TechSmith’s Security Team first became aware of the Log4j Remote Code Execution (RCE) vulnerability on December 10th, 2021, and immediately began an investigation.
TechSmith’s Created Software and Services
Log4j is a logging utility for Java-based software. Apart from our Android-based solutions, TechSmith does not leverage Java for software we create. We were not anticipating finding any use of Log4j, but we investigated our source code repositories and library manifests to verify TechSmith’s software and services do not make use of or distribute the Log4j library.
- TechSmith Snagit - Does not use Log4j
- TechSmith Camtasia - Does not use Log4j
- TechSmith Audiate - Does not use Log4j
- TechSmith Capture - Does not use Log4j
- TechSmith Knowmia - Does not use Log4j
- Screencast.com - Does not use Log4j
- Video Review - Does not use Log4j
- TechSmith Assets for Camtasia / Snagit - Does not use Log4j
- TechSmith Fuse - Does not use Log4j
- Coach's Eye and coachseye.com - Does not currently use Log4j; However, versions of Coach's Eye Android released prior to 2020 may contain Log4j.
Use of Log4net in TechSmith Snagit and TechSmith Camtasia
TechSmith Snagit for Windows prior to version 2022.0.2 and TechSmith Camtasia for Windows prior to 2021.0.16 were distributed with a version of Log4net vulnerable to CVE-2018-1275. This is not related to the Log4j RCE vulnerabilities.

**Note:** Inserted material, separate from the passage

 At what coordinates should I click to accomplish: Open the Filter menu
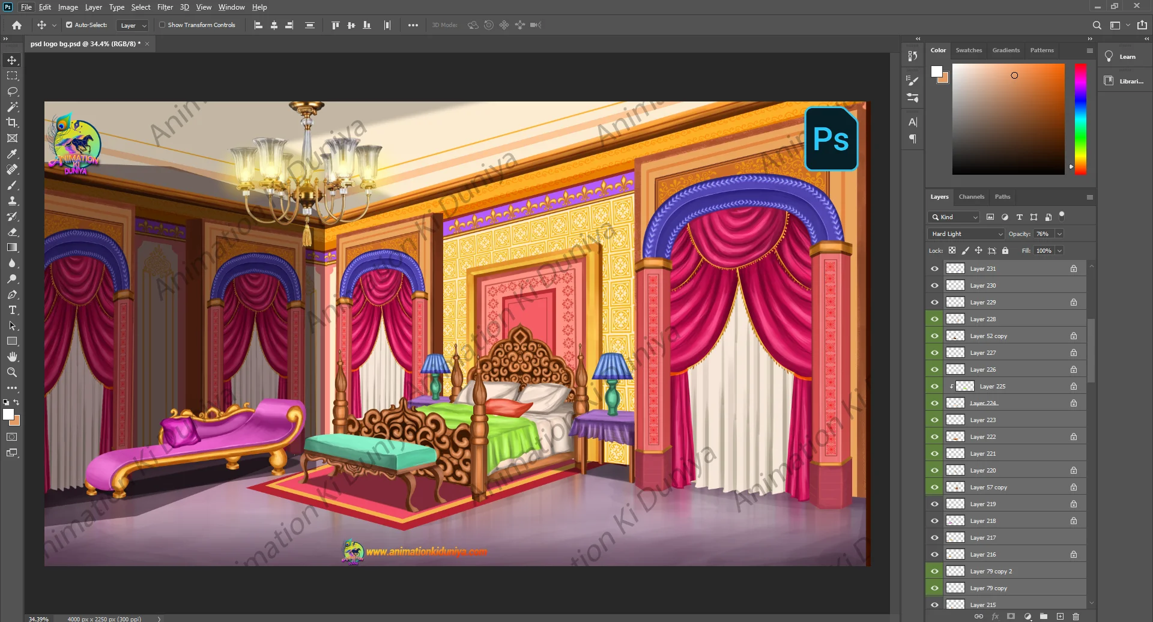pyautogui.click(x=165, y=7)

This library was a dependency of older Google SDKs for Google Drive and YouTube outputs. Exploiting this vulnerability would require write access to the local file system which would allow a bad actor to engage in many other malicious actions on the target computer. There is no reason to believe this is remotely exploitable.
Users who are unable to upgrade to repaired versions can mitigate their risk by disabling the Google Drive and YouTube functionality within Snagit and Camtasia. Please open a support ticket if this is something you need assistance with.